## Task
Please return only the lines between the line with "You are a GUI" and the final line of the entries, both included, and exclude pictures.
** Opening Supplied material block **
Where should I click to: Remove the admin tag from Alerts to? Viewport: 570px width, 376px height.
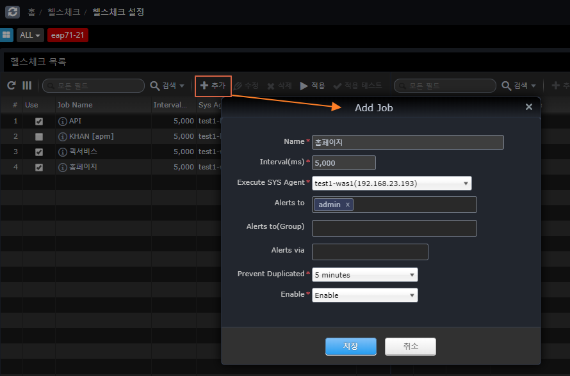[348, 205]
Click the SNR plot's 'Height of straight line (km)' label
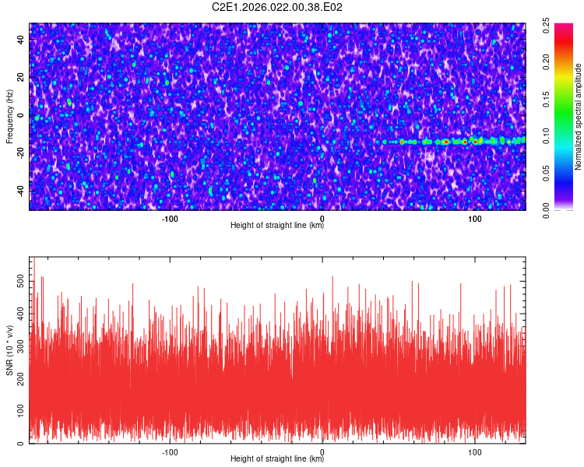 pos(277,458)
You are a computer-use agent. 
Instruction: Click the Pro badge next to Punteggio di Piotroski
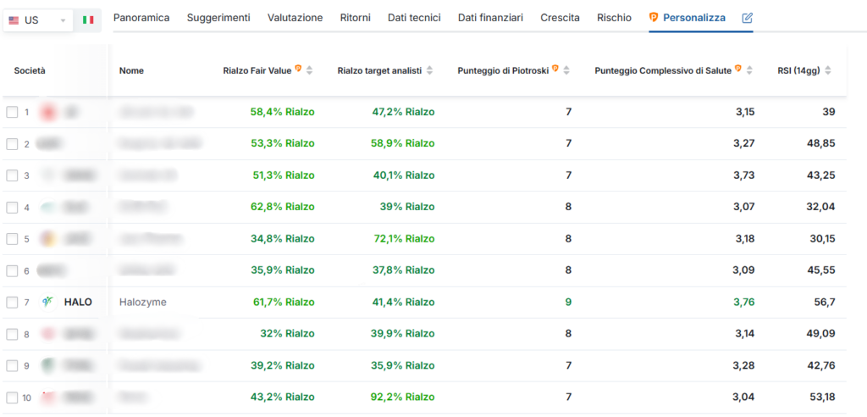[x=555, y=70]
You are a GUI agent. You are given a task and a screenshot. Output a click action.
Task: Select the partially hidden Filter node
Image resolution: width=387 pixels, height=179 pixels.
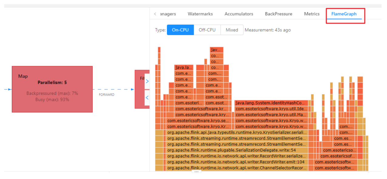pos(140,89)
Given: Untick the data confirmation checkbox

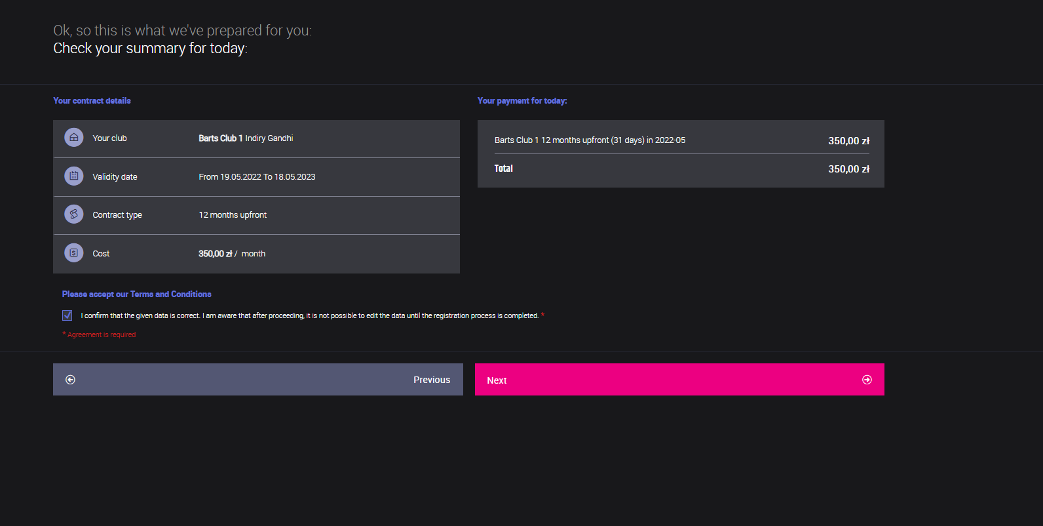Looking at the screenshot, I should point(67,315).
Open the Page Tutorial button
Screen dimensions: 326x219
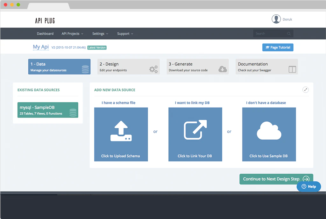pyautogui.click(x=278, y=47)
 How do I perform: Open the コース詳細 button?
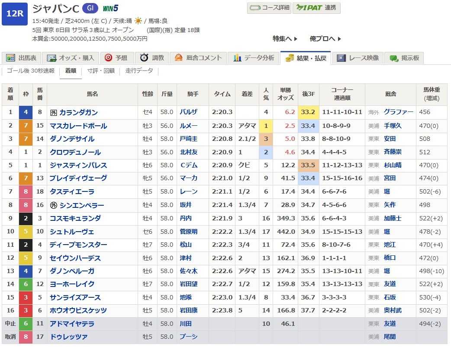coord(269,8)
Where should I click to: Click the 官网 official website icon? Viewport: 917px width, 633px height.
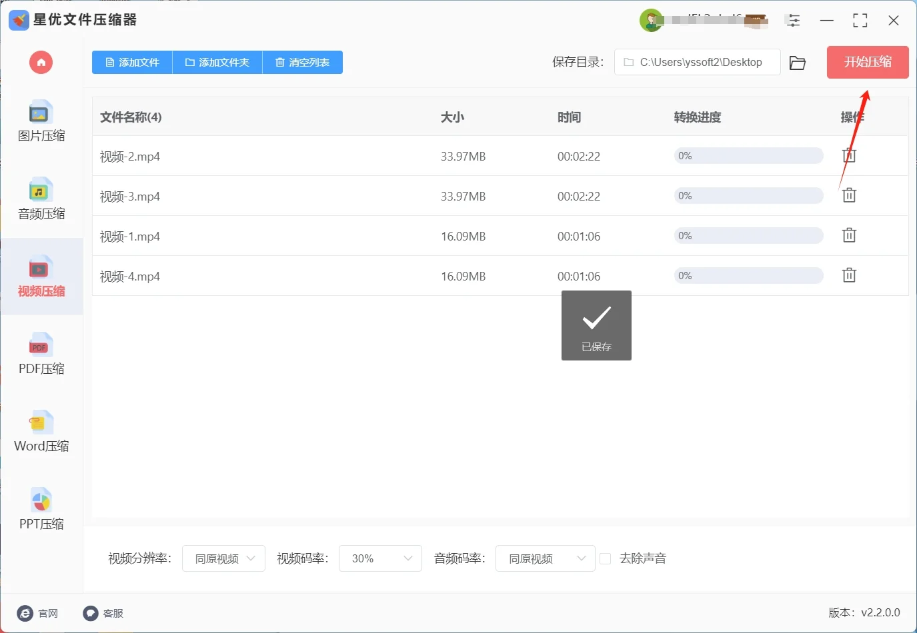tap(25, 613)
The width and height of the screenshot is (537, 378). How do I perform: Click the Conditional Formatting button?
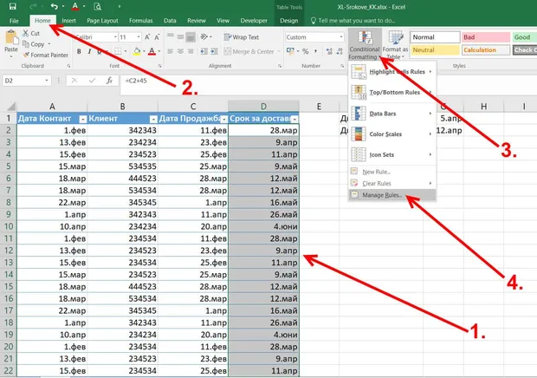click(365, 45)
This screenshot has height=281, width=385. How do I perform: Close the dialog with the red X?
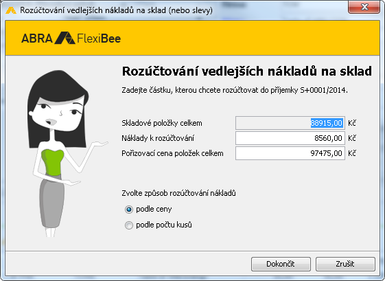coord(364,7)
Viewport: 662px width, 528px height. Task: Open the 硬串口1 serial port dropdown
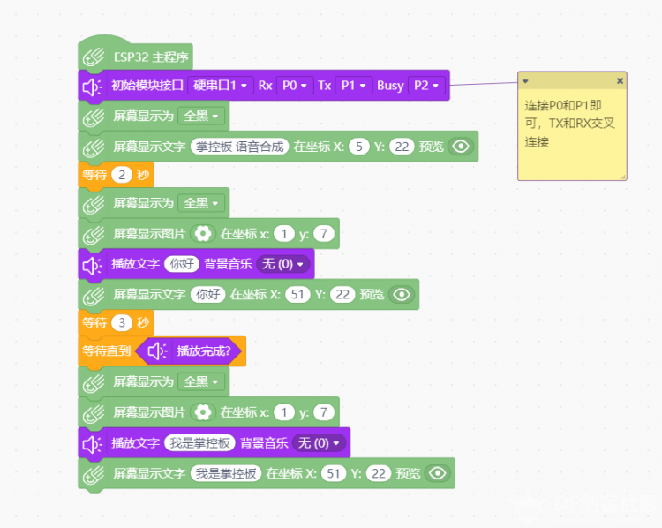[221, 86]
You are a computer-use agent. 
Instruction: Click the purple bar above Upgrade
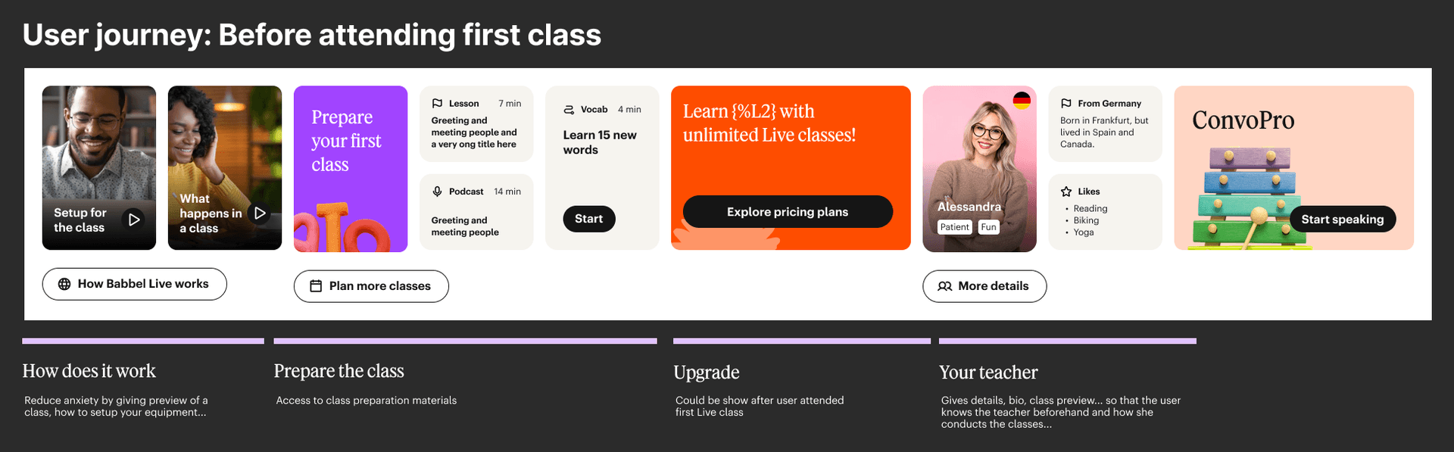coord(800,341)
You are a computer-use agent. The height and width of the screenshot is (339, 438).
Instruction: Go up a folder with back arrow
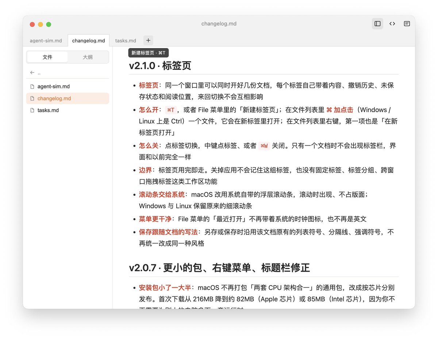pos(32,72)
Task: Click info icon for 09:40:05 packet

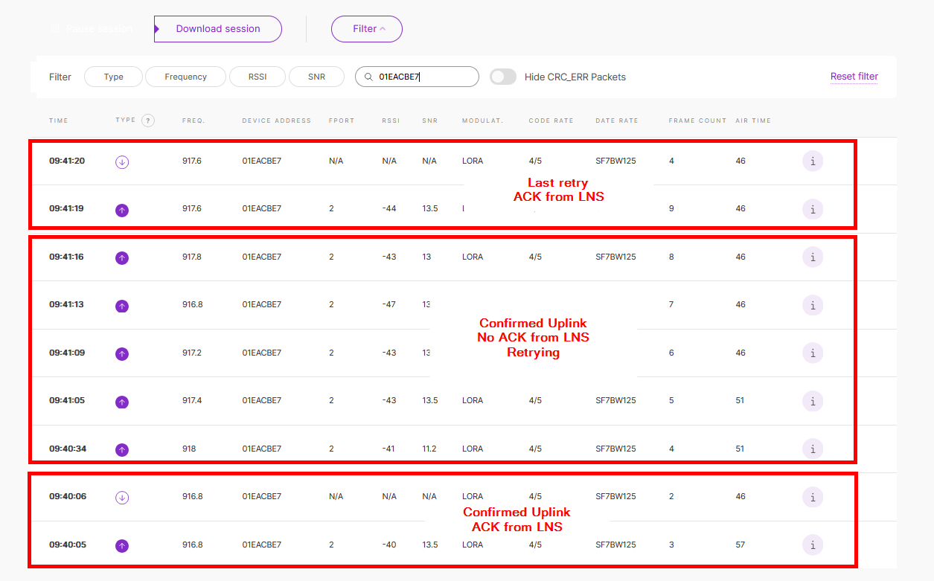Action: coord(813,545)
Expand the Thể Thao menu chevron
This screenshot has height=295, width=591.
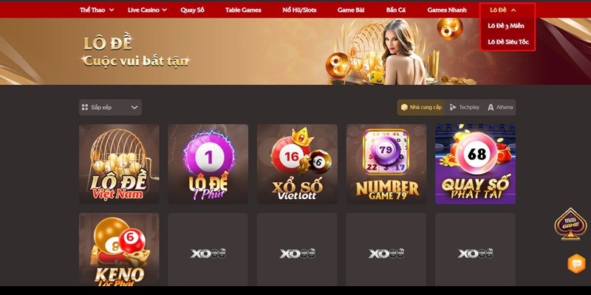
** Closing Supplied material block **
## Task result
You are a GUI agent. You are given a task and a screenshot. Output a click action.
Task: Select the partially hidden Filter node
Image resolution: width=387 pixels, height=179 pixels.
pos(140,89)
Given: Untick the data confirmation checkbox

Looking at the screenshot, I should point(67,315).
Open the Page Tutorial button
Screen dimensions: 326x219
pyautogui.click(x=278, y=47)
 How do I perform: Open the コース詳細 button?
coord(269,8)
Where should I click to: Click the 官网 official website icon? Viewport: 917px width, 633px height.
tap(25, 613)
The width and height of the screenshot is (537, 378). How do I perform: Click the Conditional Formatting button?
click(365, 45)
This screenshot has height=281, width=385. How do I perform: Close the dialog with the red X?
coord(364,7)
Viewport: 662px width, 528px height. Task: Open the 硬串口1 serial port dropdown
[221, 86]
You are a computer-use agent. 
Instruction: Click the purple bar above Upgrade
coord(800,341)
You are a computer-use agent. The height and width of the screenshot is (339, 438).
Instruction: Go up a folder with back arrow
pos(32,72)
Task: Click info icon for 09:40:05 packet

Action: coord(813,545)
Expand the Thể Thao menu chevron
This screenshot has height=295, width=591.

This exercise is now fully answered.